PROBLEM DETAILS -
Each entry must appear in the answer exactly as written.

╭─ DATA

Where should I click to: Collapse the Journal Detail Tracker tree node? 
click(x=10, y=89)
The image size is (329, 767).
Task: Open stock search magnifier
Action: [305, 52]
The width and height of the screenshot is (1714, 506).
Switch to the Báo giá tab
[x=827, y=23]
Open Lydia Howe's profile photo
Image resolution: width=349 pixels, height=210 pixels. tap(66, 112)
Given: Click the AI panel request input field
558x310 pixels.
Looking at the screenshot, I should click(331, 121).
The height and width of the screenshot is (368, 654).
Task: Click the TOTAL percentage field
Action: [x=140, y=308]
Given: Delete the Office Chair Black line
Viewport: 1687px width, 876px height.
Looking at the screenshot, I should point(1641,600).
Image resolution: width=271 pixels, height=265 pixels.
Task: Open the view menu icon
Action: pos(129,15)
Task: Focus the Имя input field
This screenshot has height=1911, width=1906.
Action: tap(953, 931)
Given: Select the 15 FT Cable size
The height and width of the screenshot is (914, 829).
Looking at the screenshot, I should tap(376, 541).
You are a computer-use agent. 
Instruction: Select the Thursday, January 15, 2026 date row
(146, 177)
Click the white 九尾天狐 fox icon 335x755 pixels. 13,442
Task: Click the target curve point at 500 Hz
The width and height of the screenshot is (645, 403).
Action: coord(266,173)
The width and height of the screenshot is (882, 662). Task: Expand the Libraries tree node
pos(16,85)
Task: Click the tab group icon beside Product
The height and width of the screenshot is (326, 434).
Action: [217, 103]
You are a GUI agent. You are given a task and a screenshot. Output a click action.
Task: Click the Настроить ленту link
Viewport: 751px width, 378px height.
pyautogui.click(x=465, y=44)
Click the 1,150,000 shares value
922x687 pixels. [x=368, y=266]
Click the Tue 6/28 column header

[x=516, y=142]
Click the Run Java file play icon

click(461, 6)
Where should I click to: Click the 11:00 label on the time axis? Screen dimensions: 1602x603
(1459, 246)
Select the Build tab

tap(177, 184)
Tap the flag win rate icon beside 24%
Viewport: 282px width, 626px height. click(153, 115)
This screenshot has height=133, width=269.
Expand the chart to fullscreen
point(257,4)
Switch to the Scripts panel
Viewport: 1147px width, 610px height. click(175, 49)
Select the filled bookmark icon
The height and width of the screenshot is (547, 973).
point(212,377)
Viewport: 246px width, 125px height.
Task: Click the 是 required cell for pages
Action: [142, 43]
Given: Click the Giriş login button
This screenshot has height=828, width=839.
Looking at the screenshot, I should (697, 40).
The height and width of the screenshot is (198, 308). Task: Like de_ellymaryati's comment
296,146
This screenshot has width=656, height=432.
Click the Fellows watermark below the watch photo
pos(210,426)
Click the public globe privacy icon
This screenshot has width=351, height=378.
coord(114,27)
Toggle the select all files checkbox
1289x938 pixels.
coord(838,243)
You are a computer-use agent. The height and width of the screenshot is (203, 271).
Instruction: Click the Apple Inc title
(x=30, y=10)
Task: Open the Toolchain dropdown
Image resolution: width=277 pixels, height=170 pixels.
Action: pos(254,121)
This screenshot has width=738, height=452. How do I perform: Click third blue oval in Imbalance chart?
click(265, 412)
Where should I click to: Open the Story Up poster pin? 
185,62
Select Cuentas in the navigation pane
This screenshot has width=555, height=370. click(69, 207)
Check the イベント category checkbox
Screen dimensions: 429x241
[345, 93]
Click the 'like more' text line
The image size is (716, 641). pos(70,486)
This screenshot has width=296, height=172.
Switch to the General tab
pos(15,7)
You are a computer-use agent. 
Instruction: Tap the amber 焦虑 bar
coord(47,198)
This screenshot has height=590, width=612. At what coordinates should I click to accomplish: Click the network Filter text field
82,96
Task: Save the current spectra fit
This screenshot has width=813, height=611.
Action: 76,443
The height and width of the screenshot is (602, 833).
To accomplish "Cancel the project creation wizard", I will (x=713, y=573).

╰─

SOLUTION TO THIS PROBLEM -
Where should I click to: Collapse the Journal Detail Tracker tree node? 
click(x=10, y=89)
The image size is (329, 767).
Task: Open stock search magnifier
Action: [305, 52]
The width and height of the screenshot is (1714, 506).
Switch to the Báo giá tab
[x=827, y=23]
Open Lydia Howe's profile photo
Image resolution: width=349 pixels, height=210 pixels. tap(66, 112)
Given: Click the AI panel request input field
558x310 pixels.
Looking at the screenshot, I should click(331, 121).
The height and width of the screenshot is (368, 654).
Task: Click the TOTAL percentage field
Action: [x=140, y=308]
Given: Delete the Office Chair Black line
Viewport: 1687px width, 876px height.
Looking at the screenshot, I should point(1641,600).
Image resolution: width=271 pixels, height=265 pixels.
Task: Open the view menu icon
Action: pos(129,15)
Task: Focus the Имя input field
This screenshot has height=1911, width=1906.
Action: tap(953, 931)
Given: Select the 15 FT Cable size
The height and width of the screenshot is (914, 829).
Looking at the screenshot, I should tap(376, 541).
You are a computer-use agent. 
Instruction: Select the Thursday, January 15, 2026 date row
(146, 177)
Click the white 九尾天狐 fox icon 335x755 pixels. 13,442
Task: Click the target curve point at 500 Hz
The width and height of the screenshot is (645, 403).
Action: coord(266,173)
The width and height of the screenshot is (882, 662). Task: Expand the Libraries tree node
pos(16,85)
Task: Click the tab group icon beside Product
The height and width of the screenshot is (326, 434).
Action: [217, 103]
You are a GUI agent. You are given a task and a screenshot. Output a click action.
Task: Click the Настроить ленту link
Viewport: 751px width, 378px height.
pyautogui.click(x=465, y=44)
Click the 1,150,000 shares value
922x687 pixels. [x=368, y=266]
Click the Tue 6/28 column header

[x=516, y=142]
Click the Run Java file play icon

click(461, 6)
Where should I click to: Click the 11:00 label on the time axis? Screen dimensions: 1602x603
(1459, 246)
Select the Build tab

tap(177, 184)
Tap the flag win rate icon beside 24%
Viewport: 282px width, 626px height. click(153, 115)
This screenshot has height=133, width=269.
Expand the chart to fullscreen
point(257,4)
Switch to the Scripts panel
Viewport: 1147px width, 610px height. click(175, 49)
Select the filled bookmark icon
The height and width of the screenshot is (547, 973).
point(212,377)
Viewport: 246px width, 125px height.
Task: Click the 是 required cell for pages
Action: [142, 43]
Given: Click the Giriş login button
This screenshot has height=828, width=839.
Looking at the screenshot, I should (697, 40).
The height and width of the screenshot is (198, 308). Task: Like de_ellymaryati's comment
296,146
This screenshot has width=656, height=432.
Click the Fellows watermark below the watch photo
pos(210,426)
Click the public globe privacy icon
This screenshot has width=351, height=378.
coord(114,27)
Toggle the select all files checkbox
1289x938 pixels.
coord(838,243)
You are a computer-use agent. The height and width of the screenshot is (203, 271).
Instruction: Click the Apple Inc title
(x=30, y=10)
Task: Open the Toolchain dropdown
Image resolution: width=277 pixels, height=170 pixels.
Action: pos(254,121)
This screenshot has width=738, height=452. How do I perform: Click third blue oval in Imbalance chart?
click(265, 412)
Where should I click to: Open the Story Up poster pin? 
185,62
Select Cuentas in the navigation pane
This screenshot has width=555, height=370. click(69, 207)
Check the イベント category checkbox
Screen dimensions: 429x241
[345, 93]
Click the 'like more' text line
The image size is (716, 641). pos(70,486)
This screenshot has width=296, height=172.
Switch to the General tab
pos(15,7)
You are a computer-use agent. 
Instruction: Tap the amber 焦虑 bar
coord(47,198)
This screenshot has height=590, width=612. At what coordinates should I click to accomplish: Click the network Filter text field
82,96
Task: Save the current spectra fit
This screenshot has width=813, height=611.
Action: 76,443
The height and width of the screenshot is (602, 833).
To accomplish "Cancel the project creation wizard", I will (x=713, y=573).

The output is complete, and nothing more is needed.